However, ozone pretreatment and O₃The BAC advanced treatment process can effectively improve the removal effect of the organic matters, but for bromine-rich water, the bromine-rich water is treated by O₃After oxidation, part of the bromide ion Br^-Will be oxidized into bromate BrO₃ ^-See equation (1), and BAC cannot effectively remove it, resulting in BrO₃ ^-There is an overproof risk.
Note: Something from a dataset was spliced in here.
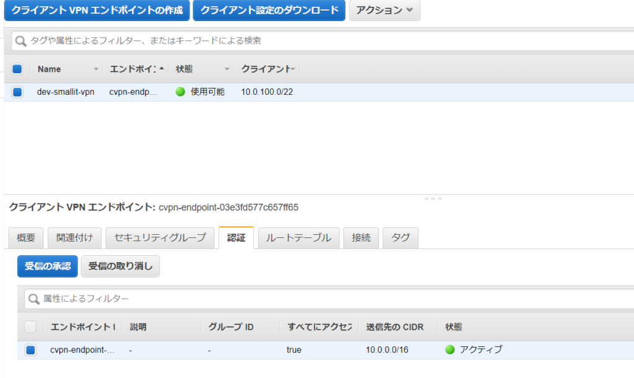Screen dimensions: 634x378
Task: Open the アクション dropdown menu
Action: (x=384, y=11)
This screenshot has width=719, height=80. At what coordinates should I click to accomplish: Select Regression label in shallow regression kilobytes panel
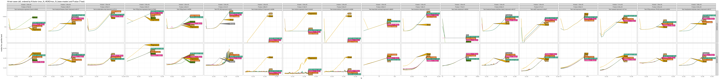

BrO₃ ^-Is a potential carcinogen, is regulated in drinking water regulations or standards of many countries, is no exception in China, and is regulated by the latest 'sanitary Standard test method for Drinking Water' GBT 5750-2006: BrO in drinking water when waterworks use ozone technology₃ ^-The concentration of the solution can not exceed 0.01 mg/L.

O₃+Br^-＝BrO₃ ^-(1)

Current control of BrO₃ ^-The more common method is in O₃Addition of ammonia to inhibit BrO prior to oxidation₃ ^-However, for some special water bodies, the water body is a high ammonia nitrogen water body (generally, the concentration of ammonia nitrogen in water is higher than 0.5mg/L, and the high ammonia nitrogen water body), even if ammonia is added, the BrO is treated₃ ^-The control effect of (A) is not ideal, and excessive ammonia can influence the periodic law of microorganisms in BAC, thereby influencing the removal effect of BAC on ammonia nitrogen and organic matters.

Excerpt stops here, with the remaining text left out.